U.S. cybersecurity firm CrowdStrike has raised $100 million in a funding round led by Google Capital.
"$100 million is a lot of coin," George Kurtz, CrowdStrike cofounder writes in a blog post. The company plans to go on a hiring spree, build out its platform, and inv use some of the money to expand its presence in Europe, Asia and the Middle East.
With the investment, Reuters pinpoints Irvine, Calif., CrowdStrike's valuation approaching $1 billion, citing sources close to the transaction.
Founded in 2011 by Kurtz, and Dmitri Alperovitch, CrowdStrike had earlier raised $56 million from three other investors. Customers include companies in technology, telecommunications, retail, energy, oil and gas, and the U.S. government agencies.
"We were blown away by CrowdStrike's incredible growth and impressive customer adoption," said Gene Frantz, partner at Google Capital, in a prepared statement. The move marks the company's entrance with investments into the antivirus, malware and security space.
Google will act as an adviser to CrowdStrike on growth and mobile devices running its Android software. The company said it will build out the cloud-based Falcon Platform designed to detect advanced malware and adversary activity, prevent zero day exploitation, and reduce time to remediation during incident response by allowing effortless real-time and historical searches of hundreds of thousands of systems.
Google has come under attack of late. On Friday reports surfaced that Chrome Google's Web browser blocked access to popular torrent sites kat.cr, ExtraTorrent and KickassTorrents, among others, after harmful programs were detected. Earlier this month, IT security company Sophos uncovered a link spam scheme involving hundreds of thousands of cloaked PDF documents with links that redirect people to suspicious Web sites.
Rackspace, a CrowdStrike customer, also participated in the Series C round, along with existing investors Accel and Warburg Pincus. This brings the company's total funding raised to $156 million.

*DATA PROVIDED*.
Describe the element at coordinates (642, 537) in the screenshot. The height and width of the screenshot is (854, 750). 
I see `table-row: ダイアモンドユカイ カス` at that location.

*ASSIGNMENT*.
Could you write out the passage from the article on CrowdStrike's funding, starting at "U.S. cybersecurity firm" and ending at "the Middle East."?

*WRITTEN REPLY*.
U.S. cybersecurity firm CrowdStrike has raised $100 million in a funding round led by Google Capital.
"$100 million is a lot of coin," George Kurtz, CrowdStrike cofounder writes in a blog post. The company plans to go on a hiring spree, build out its platform, and inv use some of the money to expand its presence in Europe, Asia and the Middle East.